So if we own an empty lot across the street, a few blocks over or across town where we park our trucks it also can have a slip and fall type of claim. It can happen in many forms. Such as someone simply taking a shortcut through the property and falling down, a tool truck vendor selling tools to a mechanic and falls off a set of stairs, or possibly a mobile mechanic who is is injured while working on the truck owner’s truck or trailer. Any of these examples can result in an incident that could result in a claim against a CGL policy. If we do not include this parking lot then any claim from an incident that occurred on the parking lot property may be denied and we could be sued. Then, if found liable by the court, be responsible for entire amount of the court decision.

Know the Policy’s Covered Perils – Just like with the commercial auto policy and cargo policy perils, the policy’s list of covered perils determines if the policy will provide coverage in the event of a claim.

Know the Policy’s Coverage Exclusions – Again, just like with the commercial auto policy and cargo policy exclusions, we must know which perils are excluded from coverage. Besides peril exclusions there will almost certainly be other exclusions you might be surprised to find within your CGL policy. Exclusions such as “total auto exclusion,” “care, custody and control exclusion,” “hired and/or nonowned auto exclusion,” “designated operations or activities exclusion,” and many, many more possible exclusions.

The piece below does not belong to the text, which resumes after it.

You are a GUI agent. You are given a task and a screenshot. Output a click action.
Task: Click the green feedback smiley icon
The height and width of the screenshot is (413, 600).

Every policy will have exclusions.

Those are just brief summaries of the most common mis-understandings we truck owners have about our insurance policies. I get all kinds of far more complex insurance questions that can only be answered after a very careful reading of the policy. And even then, sometimes the answer can only be provided by the insurance company itself.

The fastest way I know of to learn if a peril is covered, if something specific is excluded or any other detail of a policy is to request a .pdf copy of the policy and perform a key word or phrase search. I prefer to search for the heading such as “Perils,” “Exclusions” or “Auto.” If for example, I search for “Exclusions” I will read the entire list of exclusions completely and carefully including all the details for each exclusion. Only then can I understand every exclusion of the policy I am reading.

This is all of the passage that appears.